Input data

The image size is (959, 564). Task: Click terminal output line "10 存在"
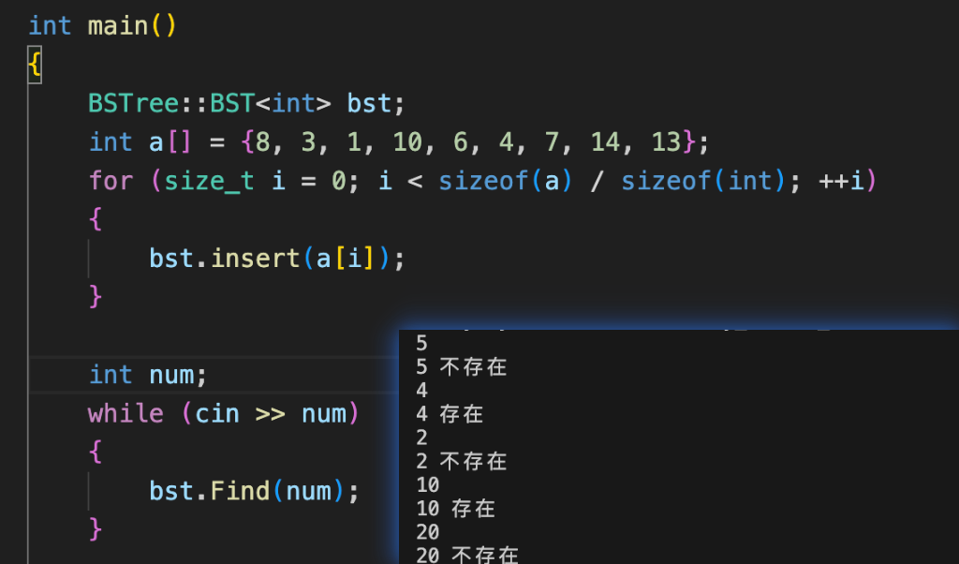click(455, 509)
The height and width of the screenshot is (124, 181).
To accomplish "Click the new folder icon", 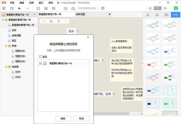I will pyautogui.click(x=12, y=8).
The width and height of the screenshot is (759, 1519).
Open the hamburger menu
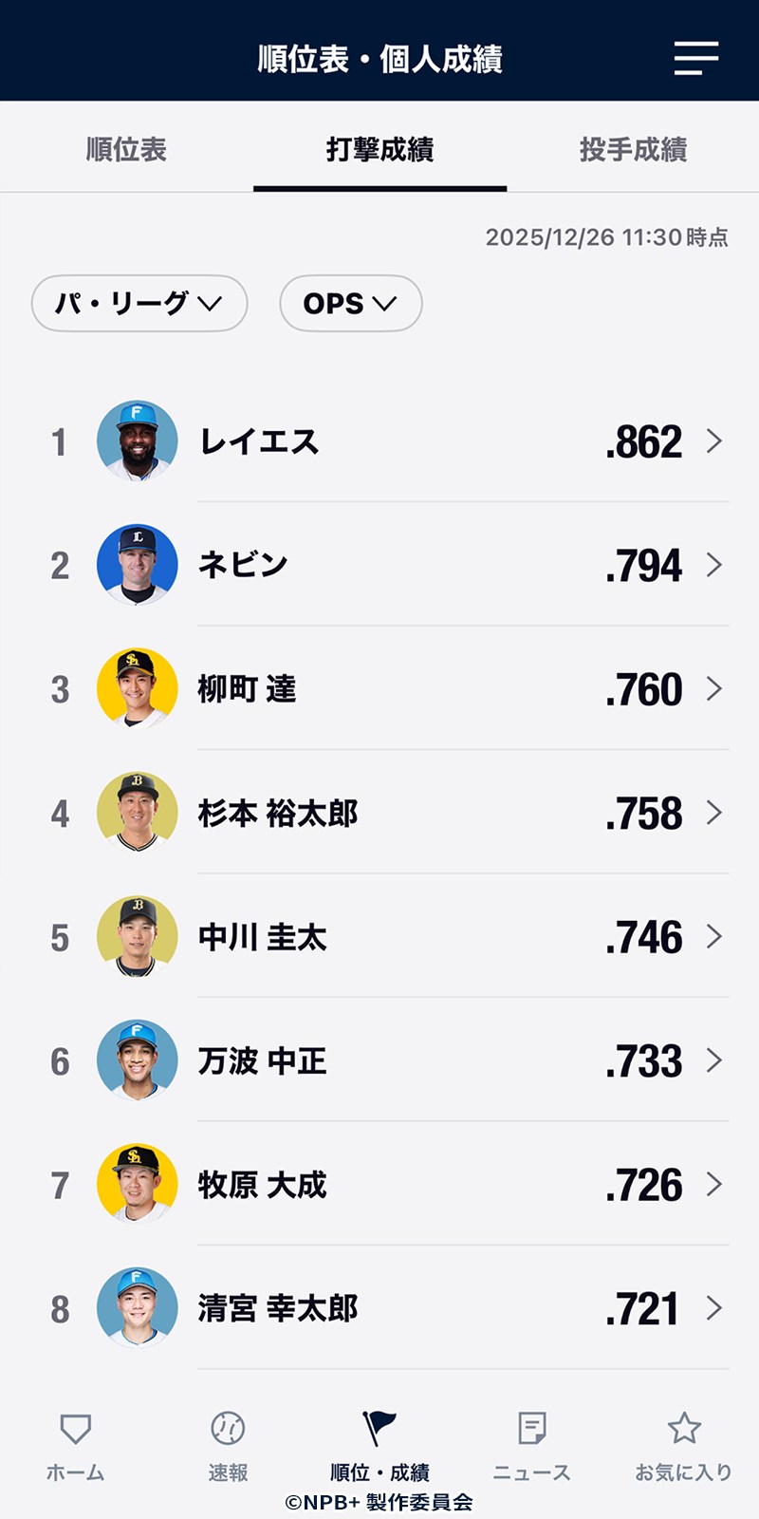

What is required
Go through the data above and copy each line that holds the word "width".

Problem solution
The height and width of the screenshot is (124, 181).
The width and height of the screenshot is (759, 1519).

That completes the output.